• **Stored records**
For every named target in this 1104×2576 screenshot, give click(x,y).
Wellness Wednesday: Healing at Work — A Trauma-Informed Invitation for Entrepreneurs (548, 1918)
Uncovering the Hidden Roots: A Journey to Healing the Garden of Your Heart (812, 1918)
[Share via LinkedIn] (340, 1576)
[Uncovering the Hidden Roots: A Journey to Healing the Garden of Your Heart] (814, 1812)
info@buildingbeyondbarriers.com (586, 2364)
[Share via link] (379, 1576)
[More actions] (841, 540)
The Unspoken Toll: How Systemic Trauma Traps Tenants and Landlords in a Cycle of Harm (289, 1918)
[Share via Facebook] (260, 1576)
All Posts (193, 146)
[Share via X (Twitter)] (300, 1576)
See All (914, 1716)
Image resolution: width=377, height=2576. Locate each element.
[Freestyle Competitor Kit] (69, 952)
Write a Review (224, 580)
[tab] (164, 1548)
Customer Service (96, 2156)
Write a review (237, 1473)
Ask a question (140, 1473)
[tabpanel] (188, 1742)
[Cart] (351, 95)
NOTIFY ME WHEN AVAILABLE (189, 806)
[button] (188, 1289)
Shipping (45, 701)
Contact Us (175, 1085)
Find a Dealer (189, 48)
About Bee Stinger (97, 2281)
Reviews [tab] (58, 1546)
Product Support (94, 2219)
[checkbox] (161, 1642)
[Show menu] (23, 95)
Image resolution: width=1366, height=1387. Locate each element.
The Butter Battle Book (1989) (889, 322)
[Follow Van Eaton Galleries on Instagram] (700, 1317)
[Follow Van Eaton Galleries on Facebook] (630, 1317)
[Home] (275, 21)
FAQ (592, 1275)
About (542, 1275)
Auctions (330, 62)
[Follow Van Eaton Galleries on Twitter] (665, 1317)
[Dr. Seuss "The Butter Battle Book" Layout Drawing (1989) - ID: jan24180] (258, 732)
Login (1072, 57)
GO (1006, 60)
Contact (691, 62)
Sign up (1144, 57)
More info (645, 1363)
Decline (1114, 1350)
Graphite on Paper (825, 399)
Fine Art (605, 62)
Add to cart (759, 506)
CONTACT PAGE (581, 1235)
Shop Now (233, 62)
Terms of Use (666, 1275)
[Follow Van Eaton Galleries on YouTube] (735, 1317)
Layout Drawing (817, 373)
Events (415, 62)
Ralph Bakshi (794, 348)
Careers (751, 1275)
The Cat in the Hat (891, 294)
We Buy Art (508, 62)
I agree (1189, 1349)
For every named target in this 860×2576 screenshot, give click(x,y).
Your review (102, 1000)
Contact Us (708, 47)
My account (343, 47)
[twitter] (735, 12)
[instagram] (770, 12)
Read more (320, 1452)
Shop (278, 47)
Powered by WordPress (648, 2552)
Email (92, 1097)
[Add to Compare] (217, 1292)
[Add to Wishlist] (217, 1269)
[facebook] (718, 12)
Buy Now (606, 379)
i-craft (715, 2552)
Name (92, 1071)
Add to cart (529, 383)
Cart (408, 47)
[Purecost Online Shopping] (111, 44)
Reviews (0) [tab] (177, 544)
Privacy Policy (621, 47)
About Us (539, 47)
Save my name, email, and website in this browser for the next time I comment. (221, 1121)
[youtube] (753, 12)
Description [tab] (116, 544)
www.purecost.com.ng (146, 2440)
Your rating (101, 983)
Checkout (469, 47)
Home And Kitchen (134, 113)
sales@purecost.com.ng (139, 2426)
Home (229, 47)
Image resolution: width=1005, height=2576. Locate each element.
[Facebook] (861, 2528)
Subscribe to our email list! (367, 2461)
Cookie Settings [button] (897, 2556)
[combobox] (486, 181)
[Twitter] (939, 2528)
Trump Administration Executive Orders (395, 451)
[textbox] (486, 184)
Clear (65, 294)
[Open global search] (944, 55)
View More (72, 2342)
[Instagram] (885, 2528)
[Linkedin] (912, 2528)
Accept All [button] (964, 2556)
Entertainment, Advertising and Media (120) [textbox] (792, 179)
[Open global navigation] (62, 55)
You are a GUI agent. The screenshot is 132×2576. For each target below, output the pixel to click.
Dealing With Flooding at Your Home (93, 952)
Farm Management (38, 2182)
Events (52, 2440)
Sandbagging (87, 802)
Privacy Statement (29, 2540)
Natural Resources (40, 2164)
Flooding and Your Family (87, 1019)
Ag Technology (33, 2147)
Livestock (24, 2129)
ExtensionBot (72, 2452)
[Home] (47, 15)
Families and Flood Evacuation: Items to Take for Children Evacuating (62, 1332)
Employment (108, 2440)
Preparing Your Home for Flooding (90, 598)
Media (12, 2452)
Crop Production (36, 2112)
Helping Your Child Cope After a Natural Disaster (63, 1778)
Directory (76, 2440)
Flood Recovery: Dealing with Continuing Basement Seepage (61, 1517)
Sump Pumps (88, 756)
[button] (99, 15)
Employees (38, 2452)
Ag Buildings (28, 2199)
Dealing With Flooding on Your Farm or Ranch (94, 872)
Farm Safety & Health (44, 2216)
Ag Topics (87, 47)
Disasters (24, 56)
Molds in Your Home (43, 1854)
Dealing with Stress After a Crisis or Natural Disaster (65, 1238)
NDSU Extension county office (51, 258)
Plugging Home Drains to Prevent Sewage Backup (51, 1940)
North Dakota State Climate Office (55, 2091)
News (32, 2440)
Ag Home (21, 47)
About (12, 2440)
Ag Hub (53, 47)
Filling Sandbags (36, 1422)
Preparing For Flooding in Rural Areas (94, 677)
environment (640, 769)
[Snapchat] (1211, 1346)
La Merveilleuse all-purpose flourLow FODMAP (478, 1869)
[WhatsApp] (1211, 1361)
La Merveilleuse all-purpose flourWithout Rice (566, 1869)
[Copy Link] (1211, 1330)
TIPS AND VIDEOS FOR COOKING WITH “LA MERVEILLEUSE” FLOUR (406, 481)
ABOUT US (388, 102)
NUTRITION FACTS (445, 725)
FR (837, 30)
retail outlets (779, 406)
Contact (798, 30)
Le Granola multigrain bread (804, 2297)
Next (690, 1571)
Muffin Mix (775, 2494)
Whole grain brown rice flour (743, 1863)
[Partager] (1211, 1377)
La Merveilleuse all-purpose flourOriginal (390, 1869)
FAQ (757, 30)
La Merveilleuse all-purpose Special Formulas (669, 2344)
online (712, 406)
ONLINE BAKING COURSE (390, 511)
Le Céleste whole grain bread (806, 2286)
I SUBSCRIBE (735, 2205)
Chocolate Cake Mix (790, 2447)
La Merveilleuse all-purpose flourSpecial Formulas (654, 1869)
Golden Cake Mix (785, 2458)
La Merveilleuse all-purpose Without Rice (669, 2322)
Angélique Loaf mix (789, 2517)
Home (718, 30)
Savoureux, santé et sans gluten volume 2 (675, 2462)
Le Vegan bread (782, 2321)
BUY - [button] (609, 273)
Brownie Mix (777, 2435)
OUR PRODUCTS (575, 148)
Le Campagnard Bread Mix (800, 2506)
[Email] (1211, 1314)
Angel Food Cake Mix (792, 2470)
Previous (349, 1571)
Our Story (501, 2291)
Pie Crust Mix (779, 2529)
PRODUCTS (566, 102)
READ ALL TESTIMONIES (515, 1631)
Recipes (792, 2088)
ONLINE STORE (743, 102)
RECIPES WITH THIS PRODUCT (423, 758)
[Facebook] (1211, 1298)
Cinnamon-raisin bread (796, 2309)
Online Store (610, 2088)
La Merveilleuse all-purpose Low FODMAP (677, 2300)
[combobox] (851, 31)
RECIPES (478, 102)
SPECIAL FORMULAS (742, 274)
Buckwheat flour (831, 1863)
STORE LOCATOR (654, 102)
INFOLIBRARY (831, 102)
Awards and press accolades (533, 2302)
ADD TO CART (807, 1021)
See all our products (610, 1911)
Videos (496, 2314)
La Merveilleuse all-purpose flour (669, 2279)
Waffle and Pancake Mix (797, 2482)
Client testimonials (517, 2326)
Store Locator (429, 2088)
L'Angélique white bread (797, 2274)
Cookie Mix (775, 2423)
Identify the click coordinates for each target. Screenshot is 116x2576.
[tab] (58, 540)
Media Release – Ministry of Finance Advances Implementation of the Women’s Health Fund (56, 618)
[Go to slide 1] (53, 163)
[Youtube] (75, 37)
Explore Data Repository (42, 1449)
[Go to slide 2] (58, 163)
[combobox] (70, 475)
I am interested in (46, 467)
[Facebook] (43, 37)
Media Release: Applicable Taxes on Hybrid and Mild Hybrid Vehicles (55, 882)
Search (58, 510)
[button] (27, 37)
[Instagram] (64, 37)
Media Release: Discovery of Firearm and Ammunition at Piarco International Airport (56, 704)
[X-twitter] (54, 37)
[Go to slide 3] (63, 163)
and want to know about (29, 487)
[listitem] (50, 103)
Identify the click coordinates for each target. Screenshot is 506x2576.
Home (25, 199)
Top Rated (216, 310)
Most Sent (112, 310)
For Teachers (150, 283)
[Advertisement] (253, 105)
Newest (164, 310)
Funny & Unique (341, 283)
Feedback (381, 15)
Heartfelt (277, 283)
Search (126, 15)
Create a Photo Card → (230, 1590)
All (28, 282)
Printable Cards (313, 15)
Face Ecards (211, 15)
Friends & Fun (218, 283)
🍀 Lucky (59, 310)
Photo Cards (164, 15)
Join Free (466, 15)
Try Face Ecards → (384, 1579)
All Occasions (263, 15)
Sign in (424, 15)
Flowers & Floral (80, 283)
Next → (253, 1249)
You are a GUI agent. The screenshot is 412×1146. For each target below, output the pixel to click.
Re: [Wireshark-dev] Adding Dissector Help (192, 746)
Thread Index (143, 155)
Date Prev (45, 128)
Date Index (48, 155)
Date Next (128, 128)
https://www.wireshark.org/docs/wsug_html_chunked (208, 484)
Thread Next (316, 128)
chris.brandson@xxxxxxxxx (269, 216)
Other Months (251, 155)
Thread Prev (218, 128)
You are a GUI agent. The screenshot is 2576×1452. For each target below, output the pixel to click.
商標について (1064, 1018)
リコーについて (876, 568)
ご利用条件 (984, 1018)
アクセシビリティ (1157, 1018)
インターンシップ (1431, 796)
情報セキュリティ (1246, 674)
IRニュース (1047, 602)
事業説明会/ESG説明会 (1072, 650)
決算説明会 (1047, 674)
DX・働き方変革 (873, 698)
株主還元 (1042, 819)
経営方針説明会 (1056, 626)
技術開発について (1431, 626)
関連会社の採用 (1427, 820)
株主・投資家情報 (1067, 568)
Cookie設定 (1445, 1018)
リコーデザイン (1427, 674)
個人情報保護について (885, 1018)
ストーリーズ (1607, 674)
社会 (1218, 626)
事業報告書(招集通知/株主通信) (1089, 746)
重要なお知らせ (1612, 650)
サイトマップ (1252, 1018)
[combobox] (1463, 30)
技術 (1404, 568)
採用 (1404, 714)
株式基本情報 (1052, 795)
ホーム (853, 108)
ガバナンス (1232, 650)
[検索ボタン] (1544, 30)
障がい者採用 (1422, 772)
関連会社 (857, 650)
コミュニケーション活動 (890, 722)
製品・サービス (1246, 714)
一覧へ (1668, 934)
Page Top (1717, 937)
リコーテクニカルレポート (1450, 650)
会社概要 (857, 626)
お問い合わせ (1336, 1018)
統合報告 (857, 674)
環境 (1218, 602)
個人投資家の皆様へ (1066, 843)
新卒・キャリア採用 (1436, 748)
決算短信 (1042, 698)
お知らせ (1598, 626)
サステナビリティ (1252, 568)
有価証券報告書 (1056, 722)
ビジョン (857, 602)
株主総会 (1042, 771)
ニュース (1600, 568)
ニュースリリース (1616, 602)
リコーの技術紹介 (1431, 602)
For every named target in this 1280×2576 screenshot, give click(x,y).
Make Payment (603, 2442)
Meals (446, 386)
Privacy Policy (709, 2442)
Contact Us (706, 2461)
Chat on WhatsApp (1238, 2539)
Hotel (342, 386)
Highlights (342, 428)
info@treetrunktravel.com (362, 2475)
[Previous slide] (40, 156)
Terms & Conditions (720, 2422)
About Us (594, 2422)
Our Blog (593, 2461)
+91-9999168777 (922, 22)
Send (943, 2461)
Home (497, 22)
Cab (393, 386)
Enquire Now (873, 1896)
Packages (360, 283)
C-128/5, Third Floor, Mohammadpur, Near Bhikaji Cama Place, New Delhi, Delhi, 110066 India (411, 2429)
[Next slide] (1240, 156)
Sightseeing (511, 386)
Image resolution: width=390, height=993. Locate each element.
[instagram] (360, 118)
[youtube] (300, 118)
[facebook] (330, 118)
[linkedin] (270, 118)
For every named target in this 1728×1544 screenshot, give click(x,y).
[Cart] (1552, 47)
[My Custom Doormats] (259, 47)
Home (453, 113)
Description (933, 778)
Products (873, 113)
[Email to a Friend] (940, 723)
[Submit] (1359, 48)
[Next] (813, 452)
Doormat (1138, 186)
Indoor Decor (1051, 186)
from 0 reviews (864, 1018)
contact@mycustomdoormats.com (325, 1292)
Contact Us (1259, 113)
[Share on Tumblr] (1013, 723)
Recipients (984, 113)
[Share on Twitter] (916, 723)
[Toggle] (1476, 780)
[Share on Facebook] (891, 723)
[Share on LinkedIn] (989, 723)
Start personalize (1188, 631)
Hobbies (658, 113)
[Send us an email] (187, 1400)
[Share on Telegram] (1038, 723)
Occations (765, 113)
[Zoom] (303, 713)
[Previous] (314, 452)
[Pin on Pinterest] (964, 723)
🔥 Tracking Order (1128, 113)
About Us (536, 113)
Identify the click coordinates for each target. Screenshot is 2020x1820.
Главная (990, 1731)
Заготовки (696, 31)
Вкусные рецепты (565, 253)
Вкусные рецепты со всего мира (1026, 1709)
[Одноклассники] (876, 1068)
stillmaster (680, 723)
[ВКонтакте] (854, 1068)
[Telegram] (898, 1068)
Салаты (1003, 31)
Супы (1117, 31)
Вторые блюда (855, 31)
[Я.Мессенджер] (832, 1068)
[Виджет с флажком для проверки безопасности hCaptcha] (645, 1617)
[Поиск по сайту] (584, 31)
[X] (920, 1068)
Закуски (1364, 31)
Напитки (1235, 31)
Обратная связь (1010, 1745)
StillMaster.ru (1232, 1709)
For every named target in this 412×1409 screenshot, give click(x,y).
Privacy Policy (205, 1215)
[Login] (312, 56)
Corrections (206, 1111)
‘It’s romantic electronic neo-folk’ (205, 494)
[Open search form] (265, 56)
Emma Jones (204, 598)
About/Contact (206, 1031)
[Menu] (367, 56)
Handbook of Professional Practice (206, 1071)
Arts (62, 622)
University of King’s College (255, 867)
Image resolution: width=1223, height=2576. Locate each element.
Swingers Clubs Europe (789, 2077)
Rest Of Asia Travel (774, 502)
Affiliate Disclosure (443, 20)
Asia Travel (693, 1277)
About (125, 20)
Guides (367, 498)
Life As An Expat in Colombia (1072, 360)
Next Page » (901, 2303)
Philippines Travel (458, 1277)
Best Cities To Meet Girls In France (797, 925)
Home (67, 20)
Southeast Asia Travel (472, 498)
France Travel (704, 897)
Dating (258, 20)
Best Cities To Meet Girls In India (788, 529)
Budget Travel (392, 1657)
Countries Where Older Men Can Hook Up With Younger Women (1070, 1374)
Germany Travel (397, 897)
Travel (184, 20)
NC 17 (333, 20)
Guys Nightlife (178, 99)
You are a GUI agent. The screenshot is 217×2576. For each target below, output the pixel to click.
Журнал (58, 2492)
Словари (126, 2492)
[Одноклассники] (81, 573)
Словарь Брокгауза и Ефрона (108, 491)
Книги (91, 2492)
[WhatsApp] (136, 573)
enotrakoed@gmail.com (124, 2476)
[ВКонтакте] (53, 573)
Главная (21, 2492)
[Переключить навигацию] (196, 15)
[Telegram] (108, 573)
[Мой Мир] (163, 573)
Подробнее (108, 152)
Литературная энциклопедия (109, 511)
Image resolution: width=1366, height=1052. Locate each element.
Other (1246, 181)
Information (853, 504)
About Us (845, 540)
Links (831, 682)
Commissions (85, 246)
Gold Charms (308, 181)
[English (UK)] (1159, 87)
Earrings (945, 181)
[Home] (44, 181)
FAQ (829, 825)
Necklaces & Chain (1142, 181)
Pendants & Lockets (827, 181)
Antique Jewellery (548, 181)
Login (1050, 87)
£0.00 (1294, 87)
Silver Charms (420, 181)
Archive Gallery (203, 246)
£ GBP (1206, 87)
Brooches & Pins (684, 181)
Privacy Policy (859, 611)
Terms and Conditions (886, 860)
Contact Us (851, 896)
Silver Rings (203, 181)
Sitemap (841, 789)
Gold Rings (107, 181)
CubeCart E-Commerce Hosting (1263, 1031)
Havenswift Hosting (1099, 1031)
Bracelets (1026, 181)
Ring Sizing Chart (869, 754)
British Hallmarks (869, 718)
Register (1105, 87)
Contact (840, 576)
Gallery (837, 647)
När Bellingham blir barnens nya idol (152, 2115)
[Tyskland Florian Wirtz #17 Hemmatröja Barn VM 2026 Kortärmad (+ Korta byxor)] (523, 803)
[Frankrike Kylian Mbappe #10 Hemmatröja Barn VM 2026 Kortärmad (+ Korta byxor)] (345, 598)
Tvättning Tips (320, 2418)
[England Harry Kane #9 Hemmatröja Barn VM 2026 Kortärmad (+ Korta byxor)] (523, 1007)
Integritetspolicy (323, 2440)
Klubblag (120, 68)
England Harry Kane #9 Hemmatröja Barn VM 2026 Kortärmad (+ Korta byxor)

• **EXERCISE DIRECTIONS**
A single integer is the expected output: the number of lines in the data that include the word "Preparing".

• **ANSWER AREA**
2